**EXCERPT TO READ:**

__________

Ok, I see the idea, thanks for the in-depth explanation.

> 
> > +		if (!skb)
> > +			goto skb_alloc_failed;
> > +
> > +		ocelot_fdma_rx_set_skb(fdma, dcb, skb, fdma->rx_buf_size);
> > +
> > +		if (prev_dcb)
> > +			prev_dcb->hw->llp = dcb->hw_dma;
> > +
> > +		prev_dcb = dcb;
> > +	}
> > +
> > +	ring->head = 0;
> > +	ring->tail = OCELOT_FDMA_MAX_DCB - 1;
> > +
> > +	return 0;
> > +
> > +skb_alloc_failed:
> > +	for (i = 0; i < OCELOT_FDMA_MAX_DCB; i++) {
> > +		dcb = &ring->dcbs[i];
> > +		if (!dcb->skb)
> > +			break;
> > +
> > +		dev_kfree_skb_any(dcb->skb);
> > +	}
> > +
> > +	return -ENOMEM;
> > +}
> > +
> > +static int ocelot_fdma_rx_init(struct ocelot_fdma *fdma)
> > +{
> > +	int ret;
> > +
> > +	fdma->rx_buf_size = ocelot_fdma_rx_buf_size(OCELOT_FDMA_RX_MTU);
> > +
> > +	ret = ocelot_fdma_rx_skb_alloc(fdma);
> > +	if (ret) {
> > +		netif_napi_del(&fdma->napi);
> > +		return ret;
> > +	}
> > +
> > +	napi_enable(&fdma->napi);
> > +
> > +	ocelot_fdma_activate_chan(fdma, &fdma->xtr.dcbs[0],
> > +				  MSCC_FDMA_XTR_CHAN);
> > +
> > +	return 0;
> > +}
> > +
> > +void ocelot_fdma_netdev_init(struct ocelot_fdma *fdma, struct net_device *dev)

__________

In the patch excerpt above, rewrite the function beginning "static int ocelot_fdma_rx_init" as a numbered list of the steps it performs, in order.

**SUPPLIED DATA:**
__________

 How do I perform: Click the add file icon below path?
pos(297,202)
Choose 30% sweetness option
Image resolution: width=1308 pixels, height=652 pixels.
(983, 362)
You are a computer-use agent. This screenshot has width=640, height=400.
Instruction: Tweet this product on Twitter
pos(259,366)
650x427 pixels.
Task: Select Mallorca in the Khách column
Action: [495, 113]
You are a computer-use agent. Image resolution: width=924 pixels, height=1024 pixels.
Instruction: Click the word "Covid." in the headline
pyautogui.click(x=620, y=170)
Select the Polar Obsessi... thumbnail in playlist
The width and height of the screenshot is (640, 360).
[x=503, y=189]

__________

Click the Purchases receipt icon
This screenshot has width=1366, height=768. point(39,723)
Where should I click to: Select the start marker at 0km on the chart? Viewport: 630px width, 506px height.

__________

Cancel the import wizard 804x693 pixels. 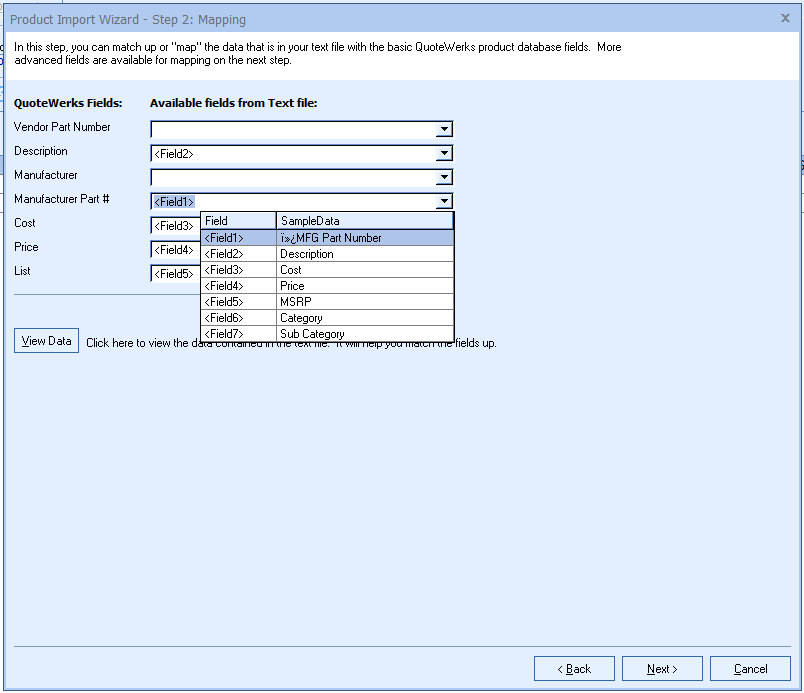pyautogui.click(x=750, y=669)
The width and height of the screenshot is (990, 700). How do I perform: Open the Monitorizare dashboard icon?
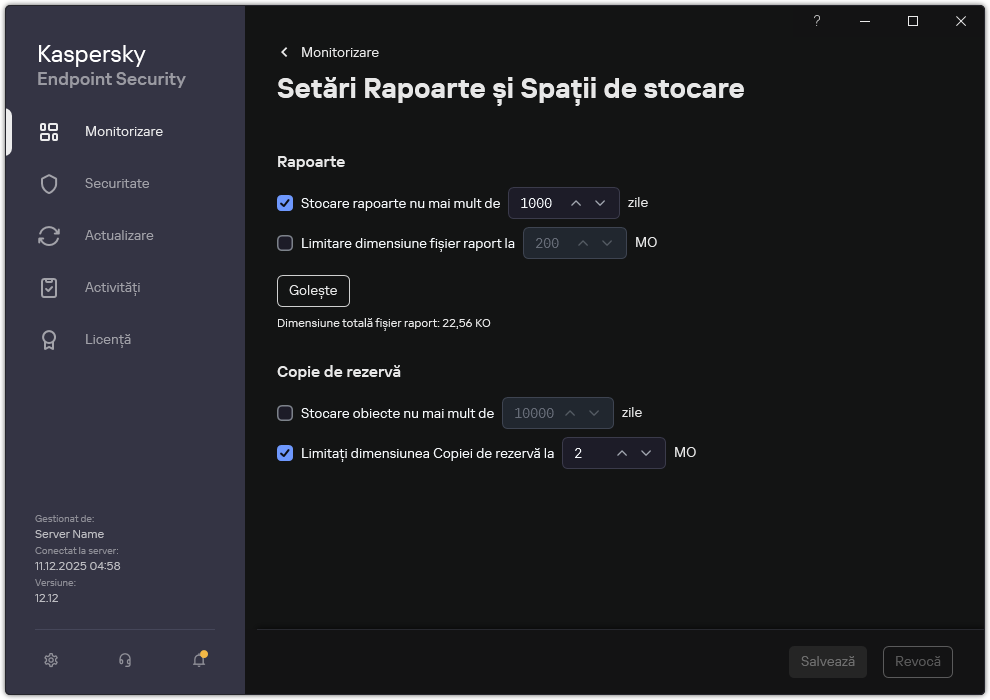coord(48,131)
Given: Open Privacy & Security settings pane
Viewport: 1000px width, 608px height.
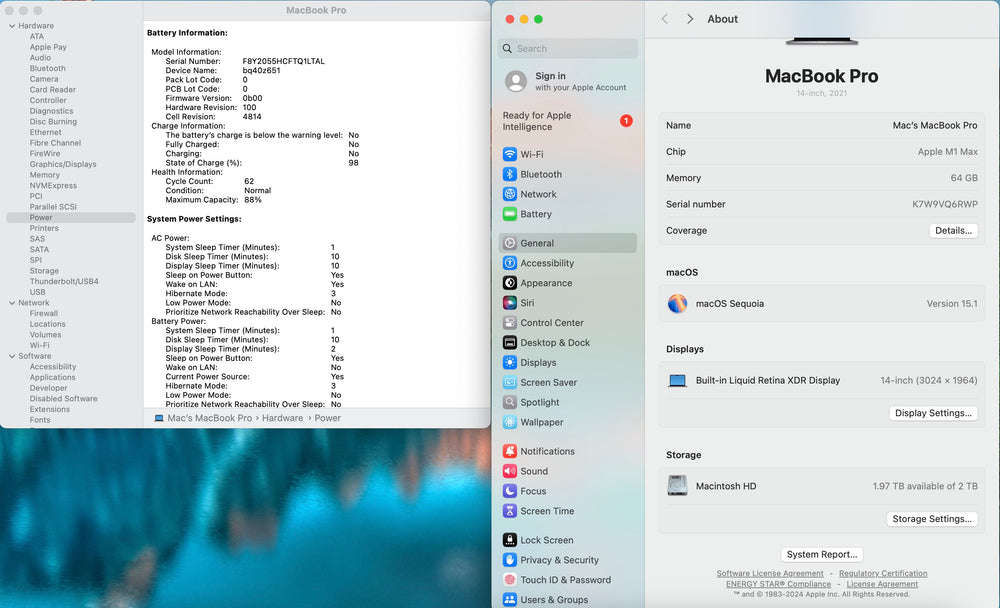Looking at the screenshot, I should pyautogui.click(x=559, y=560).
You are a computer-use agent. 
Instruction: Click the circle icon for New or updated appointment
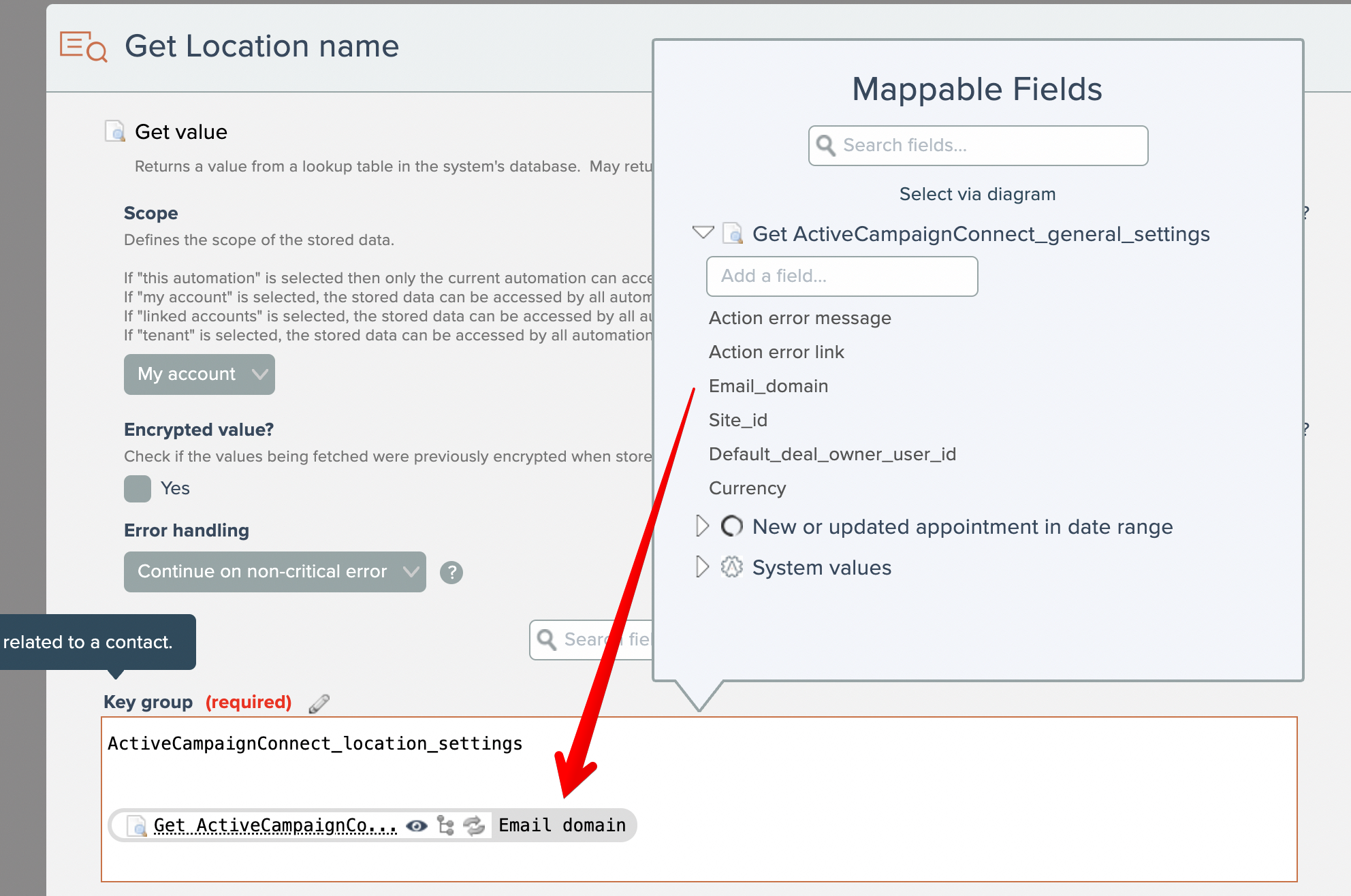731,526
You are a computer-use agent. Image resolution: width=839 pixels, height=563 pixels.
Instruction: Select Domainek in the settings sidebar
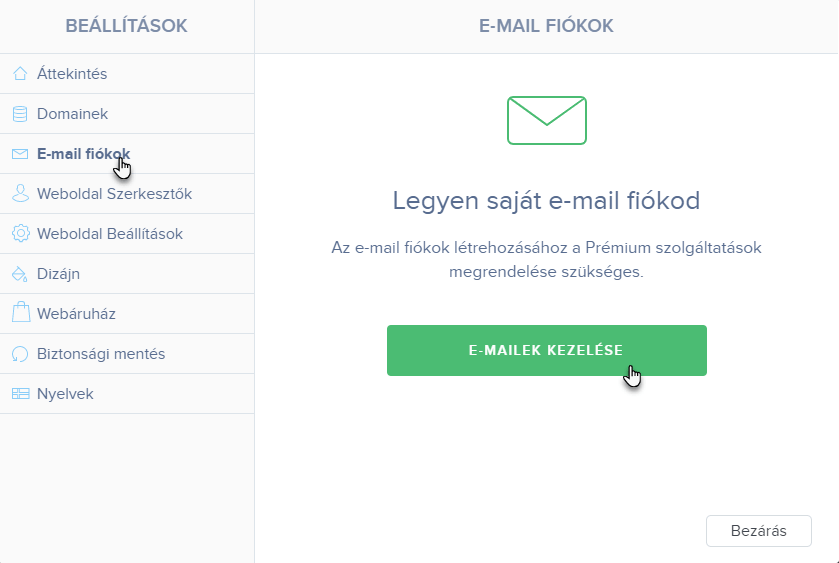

__________

**ANSWER TO THIS EXERCISE:**
1. Sets fdma->rx_buf_size to the value of ocelot_fdma_rx_buf_size(OCELOT_FDMA_RX_MTU).
2. Calls ocelot_fdma_rx_skb_alloc(fdma). If that returns a nonzero value, it calls netif_napi_del(&fdma->napi) and returns that value.
3. Otherwise, calls napi_enable(&fdma->napi).
4. Calls ocelot_fdma_activate_chan with fdma, &fdma->xtr.dcbs[0] and MSCC_FDMA_XTR_CHAN.
5. Returns 0.